C’est une voix de femme qui répond exactement ainsi. Après avoir composé le numéro de l’ami otage la voix de femme ajoute que l’appel sera notifié. Depuis le lundi 17 septembre passé à 22 heures que l’on entend la même réponse automatique au féminin. Il s’agit de la compagnie téléphonique Moov, active, avec d’autres au Niger et aux alentours. Comme les autres elle propose des bonus chaque mardi et chaque vendredi. Seulement que le client, dans ce cas, a été pris en otage un lundi, sans aucun bonus. En cela Moov, dans la publicité, avait bien deviné. Moov, No Limit, ils s’étaient définis sans aucune limite. Dans notre Sahel, depuis longtemps, les limites ont été franchies. Trafics de tout genre, commerces, terrorismes, bandes armées avec une saveur’ communautariste’ et réponses encore plus armées. Et, enfin, la définition de ‘criminels’ attribuées aux migrants irréguliers, illégaux, clandestins et donc susceptibles d’être engloutis dans le sable de l’histoire actuelle du Sahel. Le numéro que vous avez appelé n’est pas disponible. Votre appel sera notifié, conclue la voix de femme avec la même conviction. Le numéro appelé n’est pas disponible depuis deux semaines.

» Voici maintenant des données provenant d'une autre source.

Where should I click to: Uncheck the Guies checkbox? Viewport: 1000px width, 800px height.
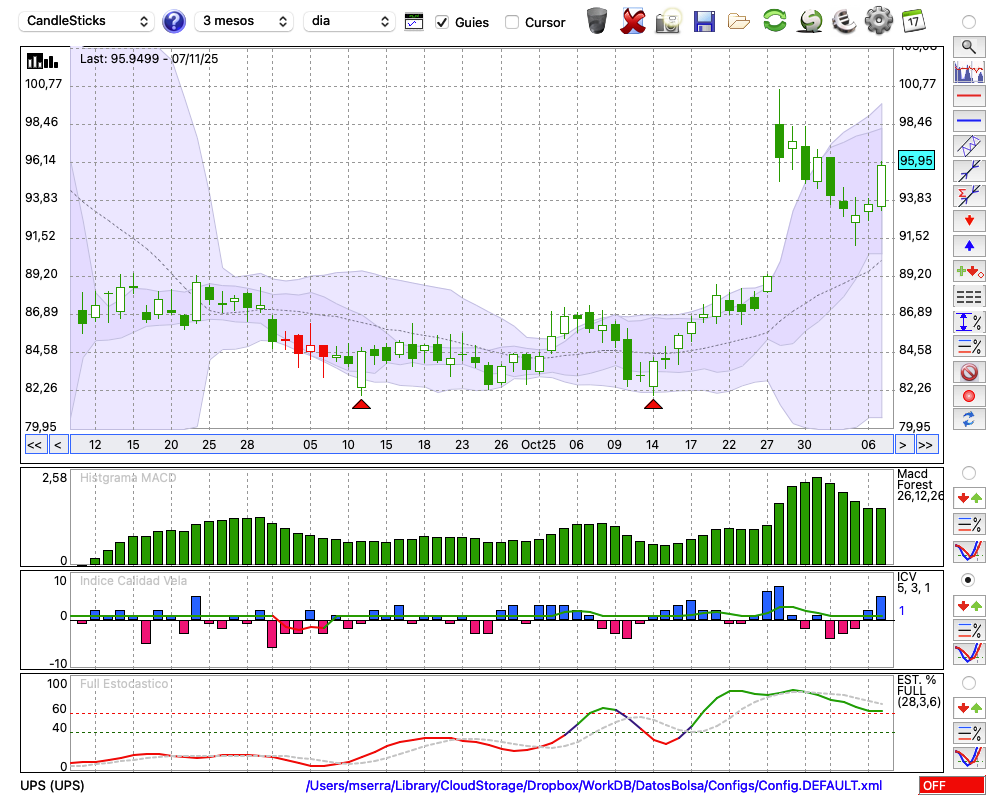click(442, 22)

No Limit, sans limites. Et pourtant la pénétration de la téléphonie mobile est passée au 45,54 pour cent en 2017, contre le 38, 63 pour cent du 2016. Moov, compagnie de l’Arabie Saoudite opère dans plusieurs Pays de l’Afrique. Le Benin, le Burkina Faso, la Cote d’Ivoire, le Gabon, la République Centrafricaine, le Togo et le Niger. Cela n’a pas suffi pour joindre l’otage, malgré l’antenne que la Compagnie avait installé dans le village de Bomoanga. En effet, grâce à cela, il a été possible communiquer, en temps réel, l’enlèvement du missionnaire, aux amis et aux autorités. Par moment donc les ‘limites’ apparaissent quand on voudrait les dépasser. Dès nos jours la communication est essentielle et en particulier dans les zones éloignées de la ville. Le portable uni, crée des liens et permet l’impossible. Tout cela n’a pas suffi. Le client a été enlevé et le portable est resté muet. Le téléphone est sans doute une belle invention. La réponse automatique a commencé aussitôt et elle ne s’est pas arrêtée. Le numéro que vous avez appelé n’est pas disponible.
Les jours passent et la voix ne change pas. Elle réitère le même principe et promet que l’appel sera notifié. Il faut supposer que la personne en question sera judicieusement informée des appels en absence. Les quatre compagnies téléphoniques qui opèrent au Niger, au moins en cela, ont la même politique. Orange, Airtel, Niger Telecom et Moov couvrent une bonne partie du territoire national. On sait qu’il suffit très peu pour couper une communication. Une panne, la batterie déchargée, un vol ou, plus simple encore, l’abandon du portable. Tout cela la femme de la voix automatique ne le sait pas et au fond elle n’est pas intéressée. L’appel sera de toute manière notifié et cela devrait suffire aussi au client plus exigeant. D’un coup la voix qui devrait répondre disparait. Aucune réponse à l’appel. Le silence, plus honnête, laisse la place à une voix enregistrée en français et puis en anglais, la nouvelle langue universelle du commerce global. L’enregistrement féminin continue et insinue qu’il est possible de laisser un message vocal, après le signal bien entendu. Il est complique de croire que, pendant sa captivité, le client puisse recevoir des messages vocaux dignes de ce nom. Il est plus respectueux de garder le silence.
Le numéro n’est pas disponible parce que le propriétaire du portable, enregistré pour des raisons de sécurité, est absent. Appels en absence, laisser un message, les notifications tombent dans le vide et le même pour les messages vocaux. Les technologies plus sophistiqués font naufrage dans l’enlèvement inédit de celui à qui le numéro était attribué. Moov n’a Pas des limites mais il se trouve à travailler avec des réponses automatiques, pré-confectionnées pour des temps normaux. Depuis deux semaines le numéro a cessé de fonctionner et le portable, patiemment, s’est transformé en une colombe.